## WHAT YOU NEED TO DO
After locating the line with "The image size is (597, 392)." in the data that follows, return it and every later line exactly, up to and including the line with "Given: Click the 我要投诉 complaint button".

== DATA UNDER STUDY

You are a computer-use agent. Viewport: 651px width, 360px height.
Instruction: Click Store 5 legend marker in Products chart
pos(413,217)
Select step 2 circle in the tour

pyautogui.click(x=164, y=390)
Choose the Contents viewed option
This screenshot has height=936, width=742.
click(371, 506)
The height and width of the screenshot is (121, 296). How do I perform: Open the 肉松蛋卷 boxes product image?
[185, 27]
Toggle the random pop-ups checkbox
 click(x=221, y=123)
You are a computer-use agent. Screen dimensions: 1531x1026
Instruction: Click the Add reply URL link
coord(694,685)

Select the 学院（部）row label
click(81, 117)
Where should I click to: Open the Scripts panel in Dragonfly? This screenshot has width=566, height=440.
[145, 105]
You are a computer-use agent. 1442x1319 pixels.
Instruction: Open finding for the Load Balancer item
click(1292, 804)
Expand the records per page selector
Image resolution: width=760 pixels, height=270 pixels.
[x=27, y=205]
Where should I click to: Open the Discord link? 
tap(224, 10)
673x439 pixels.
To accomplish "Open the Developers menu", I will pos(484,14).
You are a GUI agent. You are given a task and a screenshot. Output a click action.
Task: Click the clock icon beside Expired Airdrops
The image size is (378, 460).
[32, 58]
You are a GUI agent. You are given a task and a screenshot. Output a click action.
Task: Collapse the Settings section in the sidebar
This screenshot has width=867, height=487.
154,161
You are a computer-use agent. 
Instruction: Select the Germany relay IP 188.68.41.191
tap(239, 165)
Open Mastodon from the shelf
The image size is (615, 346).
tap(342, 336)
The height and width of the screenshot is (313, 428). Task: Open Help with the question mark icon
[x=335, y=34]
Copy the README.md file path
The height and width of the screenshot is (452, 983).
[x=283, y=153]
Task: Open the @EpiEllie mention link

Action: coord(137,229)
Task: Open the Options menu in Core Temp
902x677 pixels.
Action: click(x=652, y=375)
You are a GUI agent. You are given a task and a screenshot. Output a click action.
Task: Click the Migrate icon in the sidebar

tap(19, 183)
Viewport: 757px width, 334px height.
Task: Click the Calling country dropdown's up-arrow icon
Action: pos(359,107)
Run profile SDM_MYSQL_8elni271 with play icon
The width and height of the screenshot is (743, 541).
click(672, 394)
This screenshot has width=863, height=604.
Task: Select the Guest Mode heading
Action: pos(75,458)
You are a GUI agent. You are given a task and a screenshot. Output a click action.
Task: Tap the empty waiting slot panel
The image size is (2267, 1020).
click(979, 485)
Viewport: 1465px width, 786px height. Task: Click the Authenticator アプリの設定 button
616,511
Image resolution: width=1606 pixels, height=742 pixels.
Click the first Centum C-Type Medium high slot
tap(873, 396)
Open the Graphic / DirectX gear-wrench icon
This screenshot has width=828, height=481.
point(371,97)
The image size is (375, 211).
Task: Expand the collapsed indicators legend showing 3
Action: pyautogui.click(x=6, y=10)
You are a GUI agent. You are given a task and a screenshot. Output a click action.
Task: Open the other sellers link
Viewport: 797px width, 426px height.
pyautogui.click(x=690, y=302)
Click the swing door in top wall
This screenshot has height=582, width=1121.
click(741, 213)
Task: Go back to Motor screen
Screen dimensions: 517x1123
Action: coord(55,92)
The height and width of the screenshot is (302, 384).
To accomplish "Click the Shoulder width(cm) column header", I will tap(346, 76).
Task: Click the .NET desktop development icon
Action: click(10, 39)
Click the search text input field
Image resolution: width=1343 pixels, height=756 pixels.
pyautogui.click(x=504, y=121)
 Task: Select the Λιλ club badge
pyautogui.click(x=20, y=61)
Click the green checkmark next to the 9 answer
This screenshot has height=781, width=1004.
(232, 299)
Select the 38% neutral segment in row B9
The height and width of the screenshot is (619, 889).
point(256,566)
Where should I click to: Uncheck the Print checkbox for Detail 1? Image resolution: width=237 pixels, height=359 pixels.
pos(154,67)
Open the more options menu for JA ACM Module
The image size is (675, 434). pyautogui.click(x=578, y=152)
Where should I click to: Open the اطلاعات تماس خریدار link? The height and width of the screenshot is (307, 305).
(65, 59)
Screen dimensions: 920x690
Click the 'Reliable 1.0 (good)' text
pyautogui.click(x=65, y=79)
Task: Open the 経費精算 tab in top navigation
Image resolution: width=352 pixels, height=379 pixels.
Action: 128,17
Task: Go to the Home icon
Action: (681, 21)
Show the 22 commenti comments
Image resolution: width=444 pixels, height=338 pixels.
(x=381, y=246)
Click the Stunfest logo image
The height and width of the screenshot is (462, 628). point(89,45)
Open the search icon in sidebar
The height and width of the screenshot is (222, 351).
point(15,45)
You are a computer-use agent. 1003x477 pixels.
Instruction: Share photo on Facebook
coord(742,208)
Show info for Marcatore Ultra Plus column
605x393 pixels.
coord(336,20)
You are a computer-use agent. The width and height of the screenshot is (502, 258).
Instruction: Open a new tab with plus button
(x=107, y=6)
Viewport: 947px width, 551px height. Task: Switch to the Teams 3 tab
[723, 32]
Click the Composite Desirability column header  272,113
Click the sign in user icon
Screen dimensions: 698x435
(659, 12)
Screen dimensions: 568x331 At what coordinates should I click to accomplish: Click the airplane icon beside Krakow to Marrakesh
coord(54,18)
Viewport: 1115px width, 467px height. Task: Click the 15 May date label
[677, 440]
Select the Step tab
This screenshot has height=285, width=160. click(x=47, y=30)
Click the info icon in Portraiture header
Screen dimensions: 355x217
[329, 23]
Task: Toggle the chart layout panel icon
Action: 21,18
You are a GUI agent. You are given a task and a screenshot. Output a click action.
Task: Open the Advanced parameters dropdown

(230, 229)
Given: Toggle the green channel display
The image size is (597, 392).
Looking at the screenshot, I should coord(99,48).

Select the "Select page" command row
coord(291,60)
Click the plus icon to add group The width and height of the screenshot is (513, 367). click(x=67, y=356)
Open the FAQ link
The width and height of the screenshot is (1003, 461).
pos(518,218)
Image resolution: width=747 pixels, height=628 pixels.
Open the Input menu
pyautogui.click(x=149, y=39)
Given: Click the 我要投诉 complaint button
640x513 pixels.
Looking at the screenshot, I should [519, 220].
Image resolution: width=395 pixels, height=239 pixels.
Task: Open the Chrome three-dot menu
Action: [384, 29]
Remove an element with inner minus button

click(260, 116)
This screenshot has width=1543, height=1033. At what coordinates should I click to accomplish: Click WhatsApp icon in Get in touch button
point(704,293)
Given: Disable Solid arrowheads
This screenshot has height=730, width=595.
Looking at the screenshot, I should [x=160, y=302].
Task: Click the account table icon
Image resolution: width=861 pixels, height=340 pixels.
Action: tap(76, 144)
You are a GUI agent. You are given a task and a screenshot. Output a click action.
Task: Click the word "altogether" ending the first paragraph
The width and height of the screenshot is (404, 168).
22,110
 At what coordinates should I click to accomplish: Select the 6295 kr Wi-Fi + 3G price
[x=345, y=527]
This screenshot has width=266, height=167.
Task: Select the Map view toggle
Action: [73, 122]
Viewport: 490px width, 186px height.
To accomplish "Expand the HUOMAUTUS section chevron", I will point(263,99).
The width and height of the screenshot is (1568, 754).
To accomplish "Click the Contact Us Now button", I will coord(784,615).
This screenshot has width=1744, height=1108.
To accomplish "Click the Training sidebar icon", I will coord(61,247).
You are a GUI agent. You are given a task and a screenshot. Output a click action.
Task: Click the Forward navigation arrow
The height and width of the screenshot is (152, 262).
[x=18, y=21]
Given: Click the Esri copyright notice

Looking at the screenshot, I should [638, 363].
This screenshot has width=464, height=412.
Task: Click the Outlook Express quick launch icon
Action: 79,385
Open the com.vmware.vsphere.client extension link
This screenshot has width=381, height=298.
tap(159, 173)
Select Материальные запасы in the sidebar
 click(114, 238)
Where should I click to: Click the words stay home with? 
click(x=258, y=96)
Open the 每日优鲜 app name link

====

## REPLY TO THE TASK
The image size is (597, 392).
Looking at the screenshot, I should coord(99,48).

Select the "Select page" command row
coord(291,60)
Click the plus icon to add group The width and height of the screenshot is (513, 367). click(x=67, y=356)
Open the FAQ link
The width and height of the screenshot is (1003, 461).
pos(518,218)
Image resolution: width=747 pixels, height=628 pixels.
Open the Input menu
pyautogui.click(x=149, y=39)
Given: Click the 我要投诉 complaint button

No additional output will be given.